Dans un contexte international marqué par les tensions géopolitiques et la flambée des prix de l’énergie, le gouvernement marocain veut afficher sa sérénité. Devant la Chambre des conseillers, le ministre délégué chargé du Budget, Fouzi Lekjaa, a dressé un tableau résolument optimiste de la situation économique du Royaume, mettant en avant la résistance des grands équilibres macroéconomiques malgré les turbulences mondiales.
Premier signal mis en avant : la progression des réserves de change. À fin avril 2026, les avoirs officiels du Maroc ont atteint 469,8 milliards de dirhams, en hausse de plus de 23% sur un an. Un niveau qui permet désormais de couvrir près de six mois d’importations, seuil souvent considéré comme un indicateur de stabilité financière.
Pour Fouzi Lekjaa, cette évolution traduit la capacité du Maroc à maintenir ses équilibres externes dans un environnement mondial fortement dégradé. Depuis plusieurs mois, les marchés énergétiques restent sous pression, notamment en raison des tensions au Moyen-Orient et des perturbations persistantes des chaînes logistiques internationales.
Une facture énergétique sous tension
Le ministre a détaillé l’ampleur de la hausse des prix internationaux observée depuis le début de l’année. Le pétrole s’est établi à une moyenne de 102 dollars le baril sur les quatre premiers mois de 2026, contre environ 70 dollars auparavant, avec des pointes à 119 dollars.
Même tendance pour le gasoil, le gaz naturel, le fuel industriel et le gaz butane, dont les prix ont fortement augmenté. Pour l’Exécutif, ces tensions exercent une pression directe sur les finances publiques et sur le pouvoir d’achat des ménages.

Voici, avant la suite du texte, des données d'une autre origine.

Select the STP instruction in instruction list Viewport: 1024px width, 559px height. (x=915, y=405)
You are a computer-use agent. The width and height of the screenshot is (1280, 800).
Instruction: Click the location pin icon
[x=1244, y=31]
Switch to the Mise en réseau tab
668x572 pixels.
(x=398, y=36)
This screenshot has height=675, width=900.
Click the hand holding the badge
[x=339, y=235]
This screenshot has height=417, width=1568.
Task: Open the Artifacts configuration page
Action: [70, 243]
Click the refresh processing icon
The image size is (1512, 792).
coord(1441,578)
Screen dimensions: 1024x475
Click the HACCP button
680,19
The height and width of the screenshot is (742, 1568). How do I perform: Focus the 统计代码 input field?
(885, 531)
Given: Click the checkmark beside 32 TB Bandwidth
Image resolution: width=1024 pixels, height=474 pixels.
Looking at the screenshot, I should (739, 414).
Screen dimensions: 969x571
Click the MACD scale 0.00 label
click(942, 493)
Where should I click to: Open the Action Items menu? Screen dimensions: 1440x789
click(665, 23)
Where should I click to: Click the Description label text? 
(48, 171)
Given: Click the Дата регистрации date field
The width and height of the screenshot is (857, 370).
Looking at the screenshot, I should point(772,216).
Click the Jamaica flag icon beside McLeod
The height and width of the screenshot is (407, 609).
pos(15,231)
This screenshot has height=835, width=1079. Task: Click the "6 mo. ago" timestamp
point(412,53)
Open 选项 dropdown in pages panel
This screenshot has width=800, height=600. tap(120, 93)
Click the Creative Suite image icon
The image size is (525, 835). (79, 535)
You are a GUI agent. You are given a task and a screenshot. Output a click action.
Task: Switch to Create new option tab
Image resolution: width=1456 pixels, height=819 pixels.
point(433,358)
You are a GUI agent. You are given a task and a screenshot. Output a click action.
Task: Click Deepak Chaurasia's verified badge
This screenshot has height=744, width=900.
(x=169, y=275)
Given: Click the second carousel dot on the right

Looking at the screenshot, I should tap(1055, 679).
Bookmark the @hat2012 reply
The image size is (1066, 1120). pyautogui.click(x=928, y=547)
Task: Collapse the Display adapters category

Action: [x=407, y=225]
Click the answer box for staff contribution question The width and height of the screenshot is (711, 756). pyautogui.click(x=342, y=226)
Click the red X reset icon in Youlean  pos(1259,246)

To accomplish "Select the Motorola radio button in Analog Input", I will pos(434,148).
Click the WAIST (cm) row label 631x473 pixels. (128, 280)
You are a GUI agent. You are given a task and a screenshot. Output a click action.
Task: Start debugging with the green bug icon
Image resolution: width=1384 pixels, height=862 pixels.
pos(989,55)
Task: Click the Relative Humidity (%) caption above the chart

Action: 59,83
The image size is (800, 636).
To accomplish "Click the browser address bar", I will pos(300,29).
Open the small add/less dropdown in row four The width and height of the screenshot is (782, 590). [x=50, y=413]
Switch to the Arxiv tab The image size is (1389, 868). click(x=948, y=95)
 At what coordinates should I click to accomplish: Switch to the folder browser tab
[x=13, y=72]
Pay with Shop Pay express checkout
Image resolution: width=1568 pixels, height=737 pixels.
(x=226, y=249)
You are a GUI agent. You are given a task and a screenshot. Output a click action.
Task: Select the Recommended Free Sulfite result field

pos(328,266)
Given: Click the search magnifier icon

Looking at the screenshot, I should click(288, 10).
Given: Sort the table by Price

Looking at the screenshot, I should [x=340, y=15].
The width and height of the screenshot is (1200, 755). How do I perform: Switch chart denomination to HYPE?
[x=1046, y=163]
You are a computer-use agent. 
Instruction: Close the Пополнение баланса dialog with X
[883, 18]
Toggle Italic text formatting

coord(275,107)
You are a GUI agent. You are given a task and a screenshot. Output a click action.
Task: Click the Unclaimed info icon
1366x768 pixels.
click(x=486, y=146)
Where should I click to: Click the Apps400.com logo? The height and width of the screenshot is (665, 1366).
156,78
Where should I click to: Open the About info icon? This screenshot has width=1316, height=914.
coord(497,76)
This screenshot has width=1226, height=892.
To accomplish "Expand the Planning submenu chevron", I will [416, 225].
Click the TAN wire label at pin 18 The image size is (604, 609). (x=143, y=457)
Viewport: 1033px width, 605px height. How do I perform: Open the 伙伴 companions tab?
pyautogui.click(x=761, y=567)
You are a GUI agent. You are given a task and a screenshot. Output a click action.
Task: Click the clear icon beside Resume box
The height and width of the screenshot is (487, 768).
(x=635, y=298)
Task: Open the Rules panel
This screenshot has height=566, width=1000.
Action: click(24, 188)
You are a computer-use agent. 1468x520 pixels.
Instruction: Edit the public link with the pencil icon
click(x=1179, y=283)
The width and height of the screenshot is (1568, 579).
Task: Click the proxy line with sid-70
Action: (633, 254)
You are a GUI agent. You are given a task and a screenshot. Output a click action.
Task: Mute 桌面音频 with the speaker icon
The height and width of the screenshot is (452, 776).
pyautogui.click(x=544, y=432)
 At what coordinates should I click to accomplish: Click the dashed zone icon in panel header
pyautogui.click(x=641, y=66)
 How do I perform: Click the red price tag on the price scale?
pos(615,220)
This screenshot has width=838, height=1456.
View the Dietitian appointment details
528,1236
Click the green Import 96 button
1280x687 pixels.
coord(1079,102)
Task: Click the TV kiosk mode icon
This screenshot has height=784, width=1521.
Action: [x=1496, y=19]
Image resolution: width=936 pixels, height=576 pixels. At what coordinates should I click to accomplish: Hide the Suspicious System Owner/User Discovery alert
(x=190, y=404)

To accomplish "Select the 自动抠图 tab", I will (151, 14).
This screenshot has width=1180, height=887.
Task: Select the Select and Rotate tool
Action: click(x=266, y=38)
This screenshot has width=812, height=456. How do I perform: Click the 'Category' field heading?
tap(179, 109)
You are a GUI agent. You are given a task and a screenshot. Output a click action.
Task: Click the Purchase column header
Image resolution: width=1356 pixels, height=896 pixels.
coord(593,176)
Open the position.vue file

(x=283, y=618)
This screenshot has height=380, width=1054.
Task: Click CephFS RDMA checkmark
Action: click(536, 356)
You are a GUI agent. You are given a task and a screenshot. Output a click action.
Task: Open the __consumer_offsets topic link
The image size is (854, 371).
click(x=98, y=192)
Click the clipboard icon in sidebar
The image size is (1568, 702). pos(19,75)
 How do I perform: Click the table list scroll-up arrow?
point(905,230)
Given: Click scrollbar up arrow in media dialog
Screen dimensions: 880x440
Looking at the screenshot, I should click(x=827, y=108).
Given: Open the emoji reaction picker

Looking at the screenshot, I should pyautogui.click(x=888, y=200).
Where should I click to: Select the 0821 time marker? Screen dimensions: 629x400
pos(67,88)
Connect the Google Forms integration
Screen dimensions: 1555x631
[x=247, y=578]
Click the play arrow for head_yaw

Malgré cette conjoncture, Rabat affirme avoir contenu les effets inflationnistes. L’inflation est restée sous la barre de 1% au premier trimestre, atteignant 0,9% en mars, un niveau particulièrement bas au regard des tendances observées dans plusieurs économies émergentes.
Des recettes fiscales en progression
Sur le plan budgétaire, le gouvernement revendique également des performances solides. Les recettes fiscales ont progressé de 10,4 milliards de dirhams à fin avril, soit une hausse de 8,5% par rapport à la même période en 2025.
Cette dynamique est principalement portée par l’impôt sur les sociétés, dont les recettes ont bondi de 25%, signe, selon le ministère, d’une activité économique qui continue de résister. Les recettes issues de la TVA, de l’impôt sur le revenu et des droits d’enregistrement sont également orientées à la hausse.
Pour Fouzi Lekjaa, ces indicateurs témoignent du maintien d’une consommation intérieure soutenue et d’une amélioration progressive des finances publiques.
Soutien massif au pouvoir d’achat
Afin d’amortir l’impact de la hausse des prix internationaux, l’État continue de mobiliser d’importants moyens budgétaires. Chaque mois, plusieurs centaines de millions de dirhams sont consacrés au soutien du gaz butane, du transport et de l’électricité.
Le gouvernement affirme également avoir engagé plus de 11 milliards de dirhams pour soutenir les éleveurs et préserver le cheptel national, dans un contexte marqué par les tensions sur les prix alimentaires.
Fouzi Lekjaa a par ailleurs cherché à relativiser les critiques liées aux recettes fiscales générées par les carburants, estimant que l’effet budgétaire de la hausse des prix reste limité au regard du coût global supporté par l’État pour contenir les impacts sociaux de la crise énergétique.
Rabat maintient son pari sur la croissance
Malgré les prévisions prudentes des institutions internationales, le gouvernement marocain continue de tabler sur une croissance supérieure à 5% en 2026. L’Exécutif mise notamment sur une bonne campagne agricole, avec une récolte céréalière attendue autour de 90 millions de quintaux.
Dans le même temps, Rabat met en avant les signaux favorables envoyés par les marchés financiers et les agences de notation. Le FMI a confirmé l’accès du Maroc à sa ligne de crédit modulable, tandis que Standard & Poor’s a maintenu la note souveraine du Royaume dans la catégorie « investment grade ». Moody’s, de son côté, a relevé la perspective du Maroc de « stable » à « positive ».
Pour le gouvernement, ces indicateurs confortent l’idée d’une économie marocaine capable de préserver ses équilibres tout en absorbant les chocs d’un environnement mondial de plus en plus instable.